Lawyers for accused 9/11 mastermind battle to let his guilty plea go forward

WASHINGTON — Lawyers for accused September 11 mastermind Khalid Sheikh Mohammed are urging a federal appeals panel to allow his planned guilty plea Friday in Guantanamo Bay, Cuba, in a settlement that would spare him and two co-defendants the risk of the death penalty in al-Qaeda’s infamous Sept. 11, 2001, shooting spree. , to attack.

Defense attorneys detailed Defense Secretary Lloyd Austin’s case in a filing Wednesday trying to reach a plea deal that his own military had negotiated and approved as the latest in twenty years of “irregular” and “negligent” mishandling of the case by the US military and successive administrations.

Mohammed will make his case Friday morning in the attacks, in which 19 al-Qaeda hijackers crashed planes into the World Trade Center and the Pentagon and crashed another in a Pennsylvania field, killing nearly 3,000 people. Relatives of some of the victims are currently gathered in Guantanamo.

Austin unexpectedly reneged on the plea deal after it was announced this summer, and the Biden administration’s Justice Department is trying to prevent Mohammed’s plea from proceeding in a U.S. military commission courtroom.

“An 11-hour stay will only add to the delays and reward the government for its — at best — negligent handling” of the September 11 prosecutions, Mohammed’s lawyers argued in a filing with a federal appeals panel for the District. of Columbia. midnight.

The federal appeals panel appears on track to potentially rule on the Democratic Biden administration’s request on Thursday.

Legal and logistical challenges have stalled the September 11 case in the 17 years since Mohammed, who prosecutors say came up with the idea of ​​using hijacked planes in the attacks, was first charged. The case is still in preliminary hearing, with no trial date set.

Years of defense and prosecution testimony are underway about how much the victims suffered torture of Mohammed and other defendants in CIA custody makes their subsequent statements legally inadmissible.

While the prosecution of the September 11 attacks has dragged on for decades with no conclusion in sight, military prosecutors this summer notified the families of the victims that after more than two years of negotiations had approved a plea deal.

The deal was “the best path to finality and justice,” military prosecutors told families at the time.

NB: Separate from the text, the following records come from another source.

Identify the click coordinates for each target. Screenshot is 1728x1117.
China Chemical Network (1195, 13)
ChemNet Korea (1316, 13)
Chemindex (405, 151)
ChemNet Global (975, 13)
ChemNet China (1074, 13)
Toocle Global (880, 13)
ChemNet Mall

In it, Mohammed and co-defendants Walid bin Attash and Mustafa al-Hawsawi agreed to plead guilty to 2,976 murder charges in exchange for life sentences.

Austin unexpectedly announced on August 2 that he was voiding the plea deal, and he has been fighting to have it thrown out ever since. He states that a decision on the death penalty in an attack as serious as September 11 should only be made by the Minister of Defense.

Defense attorneys say the plea deal is already in effect and Austin has no legal standing to reject it after the fact. The Biden administration went to the federal appeals court on Tuesday after the judge at Guantanamo and a military review panel sided with Austin’s request.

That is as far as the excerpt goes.